_Görevler_:
a: Murat Bozok haberine göre şu soruları yanıtlayın:
(i) Hood Rooftop Moda hangi otelin terasında açıldı?
(ii) Mönünün hazırlığı ne kadar sürdü?
(iii) Haberi kim hazırladı?
b: Murat Bozok haberinde "Ünlü şef, Murat" sözleriyle başlayıp "Nur Toprakoğlu'nun haberi..." sözleriyle biten bölümü hiç değiştirmeden yazın.

_Seçilen Bölüm_:

━━━

Murat Bozok Nasıl Şef Olduğunu Anlatıyor

Murat Bozok Nasıl Şef Olduğunu Anlatıyor

Ünlü şef Murat Bozok’la mutfak koordinatörlüğünü yaptığı, ekim ayında Moda’daki Double Tree By Hilton’un...

Murat Bozok Nasıl Şef Olduğunu Anlatıyor
Nur TOPRAKOĞLU
Ünlü şef Murat Bozok’la mutfak koordinatörlüğünü yaptığı, ekim ayında Moda’daki Double Tree By Hilton’un teras katında açılan Hood Rooftop Moda adlı mekânda buluştuk. Mekânın manzarası kadar iddialı mönüsünü nasıl hazırladıklarını konuştuk...
 
Ünlü şef, Murat Bozok’la mutfak koordinatörlüğünü üstlendiği, İstanbul Anadolu yakasında yer alan Double Tree By Hilton’un terasında açılan Hood Rooftop Moda’da buluştuk. Hazırlığı iki ay süren mönüsünün yanı sıra mutfağa girme macerasını da konuştuk. Bozok’un tansiyonu hayli yüksek bir hikâyesi var. Amerika’daki aşçılık okulunu bitirip Gordon Ramsay gibi ünlü şeflerin yanında çalışırken bile ailesinin aşçı olduğundan haberi yokmuş. Ta ki, kendisiyle röportaj yapılana kadar. Hikâyenin bundan sonrasını kendisinden dinleyelim... HT Cumartesi'nden Nur Toprakoğlu'nun haberi...
 
Şef olmaya nasıl karar verdiniz?

━━━

_Sağlanan Bilgiler_:
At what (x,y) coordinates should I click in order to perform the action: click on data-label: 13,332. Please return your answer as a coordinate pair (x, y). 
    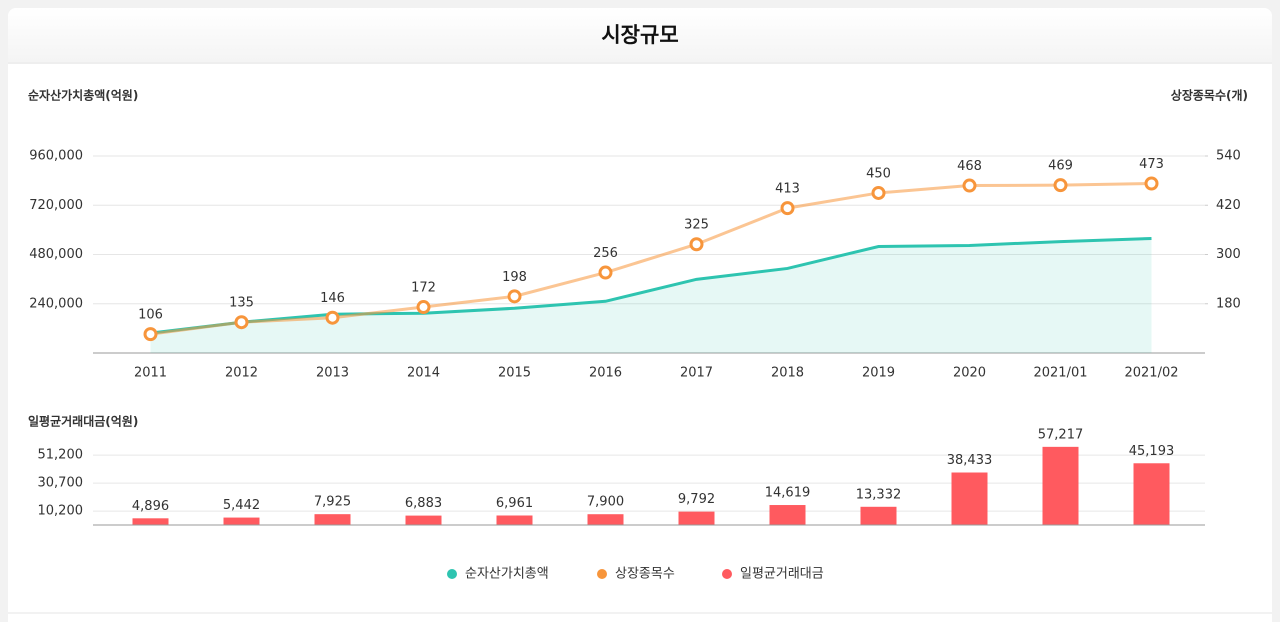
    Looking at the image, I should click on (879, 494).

━━━

_Görev Yanıtları_:
a:
(i) Double Tree By Hilton
(ii) İki ay
(iii) Nur Toprakoğlu

b:
Ünlü şef, Murat Bozok’la mutfak koordinatörlüğünü üstlendiği, İstanbul Anadolu yakasında yer alan Double Tree By Hilton’un terasında açılan Hood Rooftop Moda’da buluştuk. Hazırlığı iki ay süren mönüsünün yanı sıra mutfağa girme macerasını da konuştuk. Bozok’un tansiyonu hayli yüksek bir hikâyesi var. Amerika’daki aşçılık okulunu bitirip Gordon Ramsay gibi ünlü şeflerin yanında çalışırken bile ailesinin aşçı olduğundan haberi yokmuş. Ta ki, kendisiyle röportaj yapılana kadar. Hikâyenin bundan sonrasını kendisinden dinleyelim... HT Cumartesi'nden Nur Toprakoğlu'nun haberi...